To comprehend the Ace company’s creditworthiness, understanding how the Company was handling debt previously is paramount. Comparably, the 2018 and 2019 current ratios are 1.54 and 1.81, respectively. The recent ratio increase denotes that Ace Company has tremendously improved in paying short-term expenses or liabilities with the existing assets. Moreover, considering the document provided, it is evident that the Organization’s total debt to equity has critically decreased from 3.78 and 2.49 times in the year 2018 and 2019, respectively. Here, Ace Company owes less to its creditors. On the same note, the Company’s interest increased from 8 times in 2018 to 10.2 times in 2019. As such, the interest amount increases signify that the Company is on the right path to success. The ace organization is becoming better regarding meeting the interest payments.

Recommendation

Holistically, after reviewing Ace Company’s financial data critically, I feel assured that we can confidently request and process their ten-year loan of $3 million.

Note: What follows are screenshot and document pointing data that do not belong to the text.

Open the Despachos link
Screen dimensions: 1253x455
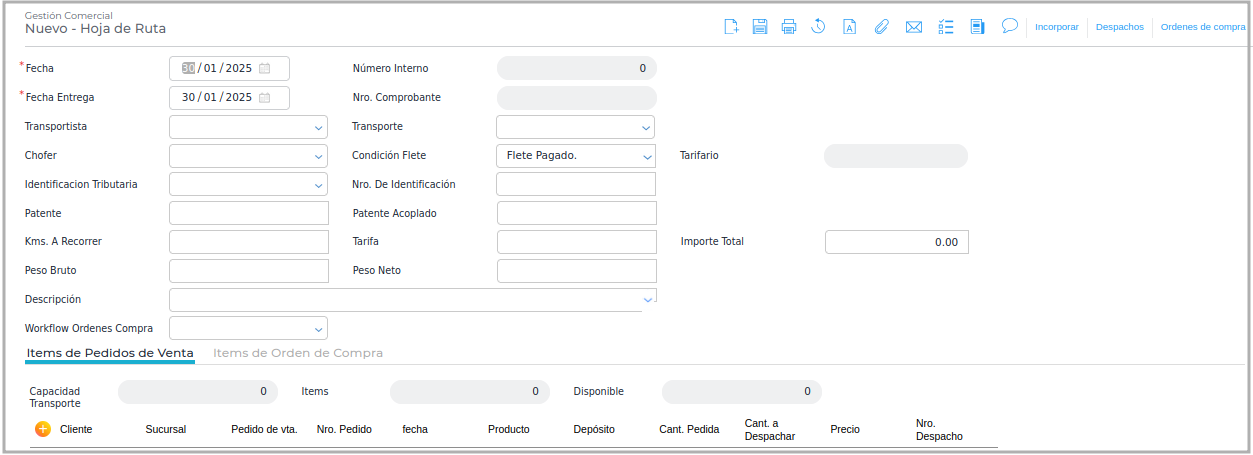coord(1119,27)
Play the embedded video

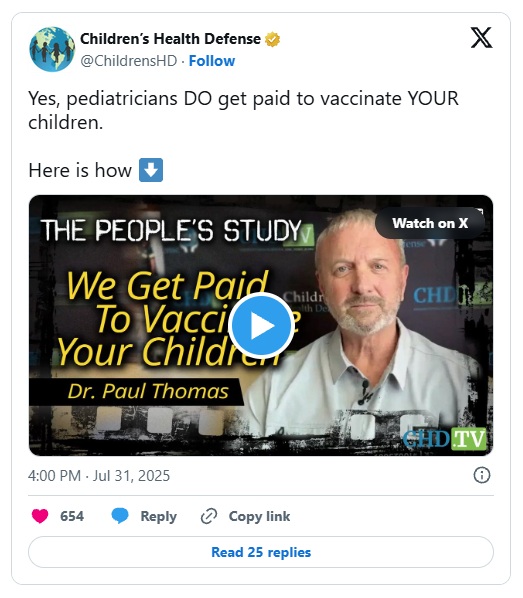pyautogui.click(x=261, y=325)
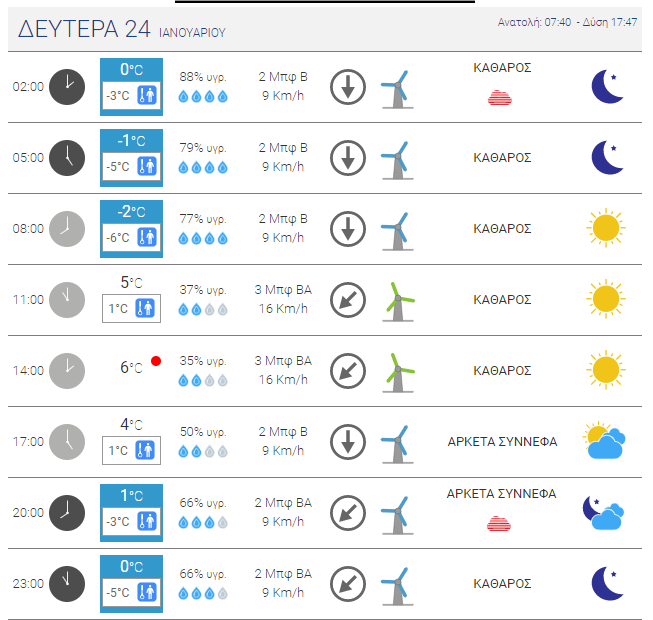Click the red fog icon at 02:00
This screenshot has height=620, width=653.
(x=501, y=97)
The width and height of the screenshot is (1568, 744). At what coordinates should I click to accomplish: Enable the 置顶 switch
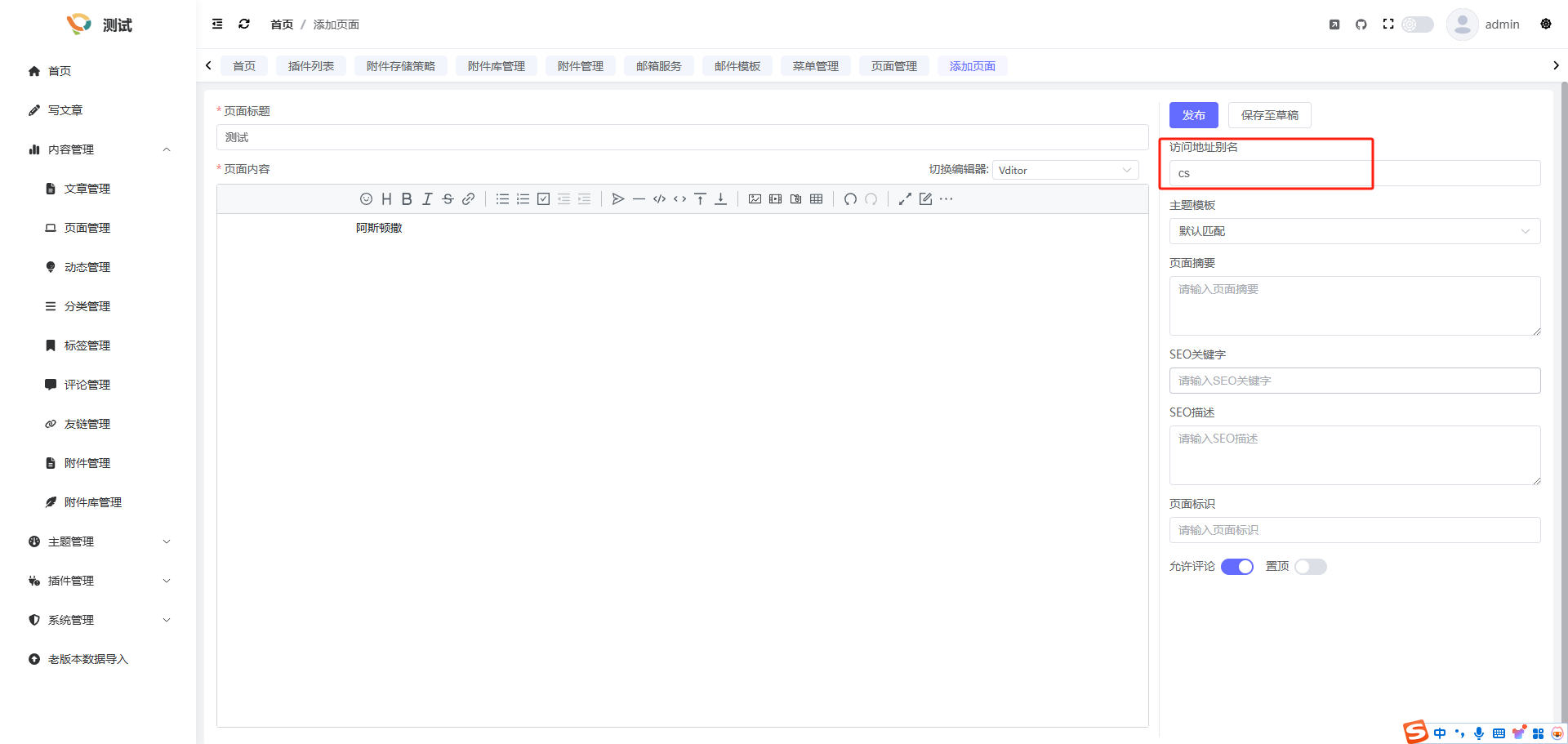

The Company has significantly shown its creditworthiness because of its fewer current liabilities and debts that exist. Moreover, Ace organization has exemplified an increase in the receivable inventory turnover rate and general growth per their net income and total assets. Ace’s decrease in the inventory turnover rate forms the basis of dissatisfaction. However, it cannot be a critical concern since the Organization is consistently making huge revenue income, indicating that the Company is utilizing its excess inventory. Therefore, Ace Corporation has vividly shown its creditworthiness, and the loan lender should be confident in its potential to repay the loan.

References

Ace & Company. (2020). Finances Annual Report of 2019

Kozarevic, E., Delic, A., & Omerovic, M. (2019). The role of controlling credit sales and receivables in the wood processing companies of Tuzla Canton, Bosnia, and Herzegovina. International Journal of Industrial Engineering and Management (IJIEM), 10(1), 93-103.

Kumar, D. S. L., Nallusamy, S., & Ramakrishnan, V. (2018). Proposed inventory management model to improve the supply chain efficiency and surplus in the textile industry. Technology, 9(5), 675-686.